Wer (seit der Kindheit) einen Sprach-Fehler (?) hat und stottert, bemüht sich (oft ein Leben lang und in der Regel vergeblich), den Fehler zu vermeiden oder wenigstens zu verstecken. Aber ist es überhaupt ein Fehler, nicht so zu sprechen, wie es die meisten Anderen tun? Und wie sprechen die „meisten Anderen“ in Rosenheim, Köln oder Kreuzberg? Ist ein Stottern im Schriftdeutsch weniger fehlerhaft als ein solches im Dialekt?

Unter uns…

Gehen wir, um nicht stehn zu bleiben.

Ruhen wir aus, um nicht zu stürzen.

Reden wir, um uns mitzuteilen,

was der Fall ist, unter uns.

Fragen wir, um des Fragens willen.

Schweigen wir, um uns zu erkennen.

Gehen wir also gemeinsam, ein Stück des Wegs.

bookmark_borderNächtliche Umwege

Nur, falls du es vergessen haben solltest: Es gab sie, diese Stunden, diese Tage, in denen du das Leben fiebernd bei dir hattest und jedes Wort, an dich gerichtet, glücklich war – voller Schmerz nur, weil du immer dachtest, dass die Tat dem Wort nicht folgen kann.

 Die Wege lerne kennen,

auf die der Zufall dich gelockt.

Dass (mir) alle bleiben, die schon längst und lange fort sind, weiß ich immerhin solange, bis ich selbst nicht mehr bleiben darf.
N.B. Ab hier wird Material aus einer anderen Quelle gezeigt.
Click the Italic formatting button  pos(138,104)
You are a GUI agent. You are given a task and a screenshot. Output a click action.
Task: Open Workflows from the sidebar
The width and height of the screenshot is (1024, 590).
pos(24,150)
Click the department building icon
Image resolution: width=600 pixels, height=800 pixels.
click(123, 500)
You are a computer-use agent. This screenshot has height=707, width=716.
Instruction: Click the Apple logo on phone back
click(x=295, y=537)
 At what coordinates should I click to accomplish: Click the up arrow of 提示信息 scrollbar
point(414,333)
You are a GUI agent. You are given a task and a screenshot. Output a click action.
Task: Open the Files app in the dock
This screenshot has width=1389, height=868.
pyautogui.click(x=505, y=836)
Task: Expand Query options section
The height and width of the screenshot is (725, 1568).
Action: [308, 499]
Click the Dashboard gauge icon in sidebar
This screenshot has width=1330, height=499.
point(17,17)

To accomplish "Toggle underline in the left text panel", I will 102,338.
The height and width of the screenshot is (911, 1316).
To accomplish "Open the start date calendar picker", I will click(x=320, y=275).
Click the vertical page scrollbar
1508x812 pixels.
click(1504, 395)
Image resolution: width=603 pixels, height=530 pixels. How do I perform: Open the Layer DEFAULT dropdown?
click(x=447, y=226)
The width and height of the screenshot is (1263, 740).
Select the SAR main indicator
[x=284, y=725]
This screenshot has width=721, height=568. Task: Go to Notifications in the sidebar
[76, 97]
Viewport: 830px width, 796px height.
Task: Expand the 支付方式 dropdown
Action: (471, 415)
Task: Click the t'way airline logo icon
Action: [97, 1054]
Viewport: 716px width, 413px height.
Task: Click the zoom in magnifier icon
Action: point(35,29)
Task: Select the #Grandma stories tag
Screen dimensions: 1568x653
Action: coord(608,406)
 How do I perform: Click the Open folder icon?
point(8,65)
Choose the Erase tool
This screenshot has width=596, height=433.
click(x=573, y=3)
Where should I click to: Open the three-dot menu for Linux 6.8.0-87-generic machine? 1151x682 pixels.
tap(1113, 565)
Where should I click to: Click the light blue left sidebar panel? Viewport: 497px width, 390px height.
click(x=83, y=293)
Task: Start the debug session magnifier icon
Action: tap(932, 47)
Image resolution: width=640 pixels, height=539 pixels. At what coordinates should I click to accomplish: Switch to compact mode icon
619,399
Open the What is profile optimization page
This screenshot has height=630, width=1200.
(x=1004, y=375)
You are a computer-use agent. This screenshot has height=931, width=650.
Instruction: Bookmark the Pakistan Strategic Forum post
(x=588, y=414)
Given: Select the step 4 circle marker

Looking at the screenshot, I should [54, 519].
Der Eigensinn, den ich meinem Leben zu geben versuche, ist verschieden von dem, den das Leben mir nahe legt. Und immer ist es eine bizarre, zerbrechliche Konstruktion, die dabei für kurze Zeit entsteht, weil wichtige Teile fehlen und andere nicht zusammen-passen – kein Haus, um dauerhaft darin zu wohnen!

Von all den Wahrheiten und all den Wirklichkeiten, die sie begründet haben mögen, bleibt mir am Ende nur: meine Wahrheit, die mir die Wirklichkeit so beschreibt, dass ich damit leben kann. Wenden wir uns also den bedeutenden Dingen zu, indem wir sie uns deuten. Ein Leben reicht dazu nicht aus – na und?

Ist es (nicht) furchtbar, dass etwas „furchtbar schön“ genannt werden kann?